* **What to work on**: Every record below should be printed exactly as given.

* **Stored data**:
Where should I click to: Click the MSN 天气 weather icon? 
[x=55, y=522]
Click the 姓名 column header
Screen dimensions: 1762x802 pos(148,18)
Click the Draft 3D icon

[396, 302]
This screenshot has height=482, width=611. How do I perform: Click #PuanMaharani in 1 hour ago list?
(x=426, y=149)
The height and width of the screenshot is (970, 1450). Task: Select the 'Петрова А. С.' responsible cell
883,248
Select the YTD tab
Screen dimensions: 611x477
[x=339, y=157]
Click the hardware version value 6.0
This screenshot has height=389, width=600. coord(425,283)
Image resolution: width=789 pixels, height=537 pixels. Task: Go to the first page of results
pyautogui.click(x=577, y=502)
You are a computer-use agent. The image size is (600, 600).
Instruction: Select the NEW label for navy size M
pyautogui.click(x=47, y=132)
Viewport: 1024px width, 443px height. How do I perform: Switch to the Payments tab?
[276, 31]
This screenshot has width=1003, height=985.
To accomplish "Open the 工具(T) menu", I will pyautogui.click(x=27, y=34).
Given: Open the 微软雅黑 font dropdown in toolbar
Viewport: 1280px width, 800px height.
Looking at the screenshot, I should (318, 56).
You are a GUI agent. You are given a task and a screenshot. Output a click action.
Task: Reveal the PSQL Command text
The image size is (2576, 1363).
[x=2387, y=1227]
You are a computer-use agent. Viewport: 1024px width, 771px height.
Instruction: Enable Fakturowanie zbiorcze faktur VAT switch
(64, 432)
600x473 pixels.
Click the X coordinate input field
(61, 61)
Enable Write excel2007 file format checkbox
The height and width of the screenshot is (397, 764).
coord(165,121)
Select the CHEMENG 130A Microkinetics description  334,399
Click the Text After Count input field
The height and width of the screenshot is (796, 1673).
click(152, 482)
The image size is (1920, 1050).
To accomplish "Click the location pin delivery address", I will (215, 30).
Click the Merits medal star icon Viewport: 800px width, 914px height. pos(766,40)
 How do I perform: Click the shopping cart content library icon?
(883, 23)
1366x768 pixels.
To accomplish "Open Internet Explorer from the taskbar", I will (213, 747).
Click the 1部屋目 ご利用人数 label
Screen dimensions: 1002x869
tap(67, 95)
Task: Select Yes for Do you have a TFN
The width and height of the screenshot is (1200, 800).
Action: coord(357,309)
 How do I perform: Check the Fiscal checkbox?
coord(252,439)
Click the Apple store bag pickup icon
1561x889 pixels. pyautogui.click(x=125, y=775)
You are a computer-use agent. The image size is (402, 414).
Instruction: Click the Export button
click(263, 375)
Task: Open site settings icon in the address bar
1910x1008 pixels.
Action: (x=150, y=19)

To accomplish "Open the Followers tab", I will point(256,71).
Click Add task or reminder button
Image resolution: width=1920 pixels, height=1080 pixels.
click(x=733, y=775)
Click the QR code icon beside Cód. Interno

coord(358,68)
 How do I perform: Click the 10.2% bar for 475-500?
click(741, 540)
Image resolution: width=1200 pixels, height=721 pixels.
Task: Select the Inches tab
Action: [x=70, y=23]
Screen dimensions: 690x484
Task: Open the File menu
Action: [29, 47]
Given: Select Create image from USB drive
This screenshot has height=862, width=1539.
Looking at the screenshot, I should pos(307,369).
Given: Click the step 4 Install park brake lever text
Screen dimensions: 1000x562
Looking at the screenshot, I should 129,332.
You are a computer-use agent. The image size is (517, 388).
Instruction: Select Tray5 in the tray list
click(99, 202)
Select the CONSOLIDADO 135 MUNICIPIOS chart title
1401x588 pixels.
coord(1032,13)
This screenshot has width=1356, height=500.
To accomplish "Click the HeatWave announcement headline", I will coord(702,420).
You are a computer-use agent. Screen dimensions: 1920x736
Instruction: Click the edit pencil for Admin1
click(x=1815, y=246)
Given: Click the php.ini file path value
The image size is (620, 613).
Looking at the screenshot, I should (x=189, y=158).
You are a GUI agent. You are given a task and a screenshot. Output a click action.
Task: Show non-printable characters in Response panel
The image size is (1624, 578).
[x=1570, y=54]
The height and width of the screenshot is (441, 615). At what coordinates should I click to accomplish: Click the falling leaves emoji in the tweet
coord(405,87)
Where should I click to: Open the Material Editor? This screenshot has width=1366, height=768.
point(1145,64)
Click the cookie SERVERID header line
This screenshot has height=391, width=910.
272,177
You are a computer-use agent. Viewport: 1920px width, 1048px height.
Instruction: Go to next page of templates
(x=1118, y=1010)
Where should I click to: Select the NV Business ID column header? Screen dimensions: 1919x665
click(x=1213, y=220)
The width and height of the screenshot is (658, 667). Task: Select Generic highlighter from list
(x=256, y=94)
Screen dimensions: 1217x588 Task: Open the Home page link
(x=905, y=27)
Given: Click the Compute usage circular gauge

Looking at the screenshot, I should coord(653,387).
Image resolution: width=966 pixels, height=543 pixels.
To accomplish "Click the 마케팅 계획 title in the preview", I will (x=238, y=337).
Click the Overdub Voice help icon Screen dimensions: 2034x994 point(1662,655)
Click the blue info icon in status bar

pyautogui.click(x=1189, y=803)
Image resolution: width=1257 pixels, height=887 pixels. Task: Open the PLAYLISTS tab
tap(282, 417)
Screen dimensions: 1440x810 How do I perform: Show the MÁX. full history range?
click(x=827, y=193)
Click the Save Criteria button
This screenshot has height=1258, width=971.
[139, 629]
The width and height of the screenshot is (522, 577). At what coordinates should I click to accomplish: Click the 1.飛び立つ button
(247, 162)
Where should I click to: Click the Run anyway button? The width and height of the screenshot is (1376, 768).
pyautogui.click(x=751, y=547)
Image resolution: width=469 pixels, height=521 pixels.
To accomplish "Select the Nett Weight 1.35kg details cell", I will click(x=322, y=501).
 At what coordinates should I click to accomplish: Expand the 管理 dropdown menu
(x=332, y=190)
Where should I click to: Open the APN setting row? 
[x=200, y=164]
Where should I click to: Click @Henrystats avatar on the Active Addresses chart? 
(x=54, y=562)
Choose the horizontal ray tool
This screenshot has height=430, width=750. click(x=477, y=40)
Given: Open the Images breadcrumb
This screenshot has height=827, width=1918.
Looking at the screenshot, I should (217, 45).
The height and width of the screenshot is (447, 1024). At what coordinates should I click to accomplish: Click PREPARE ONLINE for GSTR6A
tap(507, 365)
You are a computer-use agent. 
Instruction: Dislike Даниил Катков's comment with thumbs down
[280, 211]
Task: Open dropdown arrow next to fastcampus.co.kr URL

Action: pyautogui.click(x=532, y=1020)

* **Response to this exercise**:
Where should I click to: Click the MSN 天气 weather icon? 
[x=55, y=522]
Click the 姓名 column header
Screen dimensions: 1762x802 pos(148,18)
Click the Draft 3D icon

[396, 302]
This screenshot has height=482, width=611. How do I perform: Click #PuanMaharani in 1 hour ago list?
(x=426, y=149)
The height and width of the screenshot is (970, 1450). Task: Select the 'Петрова А. С.' responsible cell
883,248
Select the YTD tab
Screen dimensions: 611x477
[x=339, y=157]
Click the hardware version value 6.0
This screenshot has height=389, width=600. coord(425,283)
Image resolution: width=789 pixels, height=537 pixels. Task: Go to the first page of results
pyautogui.click(x=577, y=502)
You are a computer-use agent. The image size is (600, 600).
Instruction: Select the NEW label for navy size M
pyautogui.click(x=47, y=132)
Viewport: 1024px width, 443px height. How do I perform: Switch to the Payments tab?
[276, 31]
This screenshot has width=1003, height=985.
To accomplish "Open the 工具(T) menu", I will pyautogui.click(x=27, y=34).
Given: Open the 微软雅黑 font dropdown in toolbar
Viewport: 1280px width, 800px height.
Looking at the screenshot, I should (318, 56).
You are a GUI agent. You are given a task and a screenshot. Output a click action.
Task: Reveal the PSQL Command text
The image size is (2576, 1363).
[x=2387, y=1227]
You are a computer-use agent. Viewport: 1024px width, 771px height.
Instruction: Enable Fakturowanie zbiorcze faktur VAT switch
(64, 432)
600x473 pixels.
Click the X coordinate input field
(61, 61)
Enable Write excel2007 file format checkbox
The height and width of the screenshot is (397, 764).
coord(165,121)
Select the CHEMENG 130A Microkinetics description  334,399
Click the Text After Count input field
The height and width of the screenshot is (796, 1673).
click(152, 482)
The image size is (1920, 1050).
To accomplish "Click the location pin delivery address", I will (215, 30).
Click the Merits medal star icon Viewport: 800px width, 914px height. pos(766,40)
 How do I perform: Click the shopping cart content library icon?
(883, 23)
1366x768 pixels.
To accomplish "Open Internet Explorer from the taskbar", I will (213, 747).
Click the 1部屋目 ご利用人数 label
Screen dimensions: 1002x869
tap(67, 95)
Task: Select Yes for Do you have a TFN
The width and height of the screenshot is (1200, 800).
Action: coord(357,309)
 How do I perform: Check the Fiscal checkbox?
coord(252,439)
Click the Apple store bag pickup icon
1561x889 pixels. pyautogui.click(x=125, y=775)
You are a computer-use agent. The image size is (402, 414).
Instruction: Click the Export button
click(263, 375)
Task: Open site settings icon in the address bar
1910x1008 pixels.
Action: (x=150, y=19)

To accomplish "Open the Followers tab", I will point(256,71).
Click Add task or reminder button
Image resolution: width=1920 pixels, height=1080 pixels.
click(x=733, y=775)
Click the QR code icon beside Cód. Interno

coord(358,68)
 How do I perform: Click the 10.2% bar for 475-500?
click(741, 540)
Image resolution: width=1200 pixels, height=721 pixels.
Task: Select the Inches tab
Action: [x=70, y=23]
Screen dimensions: 690x484
Task: Open the File menu
Action: [29, 47]
Given: Select Create image from USB drive
This screenshot has height=862, width=1539.
Looking at the screenshot, I should pos(307,369).
Given: Click the step 4 Install park brake lever text
Screen dimensions: 1000x562
Looking at the screenshot, I should 129,332.
You are a computer-use agent. The image size is (517, 388).
Instruction: Select Tray5 in the tray list
click(99, 202)
Select the CONSOLIDADO 135 MUNICIPIOS chart title
1401x588 pixels.
coord(1032,13)
This screenshot has width=1356, height=500.
To accomplish "Click the HeatWave announcement headline", I will coord(702,420).
You are a computer-use agent. Screen dimensions: 1920x736
Instruction: Click the edit pencil for Admin1
click(x=1815, y=246)
Given: Click the php.ini file path value
The image size is (620, 613).
Looking at the screenshot, I should (x=189, y=158).
You are a GUI agent. You are given a task and a screenshot. Output a click action.
Task: Show non-printable characters in Response panel
The image size is (1624, 578).
[x=1570, y=54]
The height and width of the screenshot is (441, 615). At what coordinates should I click to accomplish: Click the falling leaves emoji in the tweet
coord(405,87)
Where should I click to: Open the Material Editor? This screenshot has width=1366, height=768.
point(1145,64)
Click the cookie SERVERID header line
This screenshot has height=391, width=910.
272,177
You are a computer-use agent. Viewport: 1920px width, 1048px height.
Instruction: Go to next page of templates
(x=1118, y=1010)
Where should I click to: Select the NV Business ID column header? Screen dimensions: 1919x665
click(x=1213, y=220)
The width and height of the screenshot is (658, 667). Task: Select Generic highlighter from list
(x=256, y=94)
Screen dimensions: 1217x588 Task: Open the Home page link
(x=905, y=27)
Given: Click the Compute usage circular gauge

Looking at the screenshot, I should coord(653,387).
Image resolution: width=966 pixels, height=543 pixels.
To accomplish "Click the 마케팅 계획 title in the preview", I will (x=238, y=337).
Click the Overdub Voice help icon Screen dimensions: 2034x994 point(1662,655)
Click the blue info icon in status bar

pyautogui.click(x=1189, y=803)
Image resolution: width=1257 pixels, height=887 pixels. Task: Open the PLAYLISTS tab
tap(282, 417)
Screen dimensions: 1440x810 How do I perform: Show the MÁX. full history range?
click(x=827, y=193)
Click the Save Criteria button
This screenshot has height=1258, width=971.
[139, 629]
The width and height of the screenshot is (522, 577). At what coordinates should I click to accomplish: Click the 1.飛び立つ button
(247, 162)
Where should I click to: Click the Run anyway button? The width and height of the screenshot is (1376, 768).
pyautogui.click(x=751, y=547)
Image resolution: width=469 pixels, height=521 pixels.
To accomplish "Select the Nett Weight 1.35kg details cell", I will click(x=322, y=501).
 At what coordinates should I click to accomplish: Expand the 管理 dropdown menu
(x=332, y=190)
Where should I click to: Open the APN setting row? 
[x=200, y=164]
Where should I click to: Click @Henrystats avatar on the Active Addresses chart? 
(x=54, y=562)
Choose the horizontal ray tool
This screenshot has height=430, width=750. click(x=477, y=40)
Given: Open the Images breadcrumb
This screenshot has height=827, width=1918.
Looking at the screenshot, I should (217, 45).
The height and width of the screenshot is (447, 1024). At what coordinates should I click to accomplish: Click PREPARE ONLINE for GSTR6A
tap(507, 365)
You are a computer-use agent. 
Instruction: Dislike Даниил Катков's comment with thumbs down
[280, 211]
Task: Open dropdown arrow next to fastcampus.co.kr URL

Action: pyautogui.click(x=532, y=1020)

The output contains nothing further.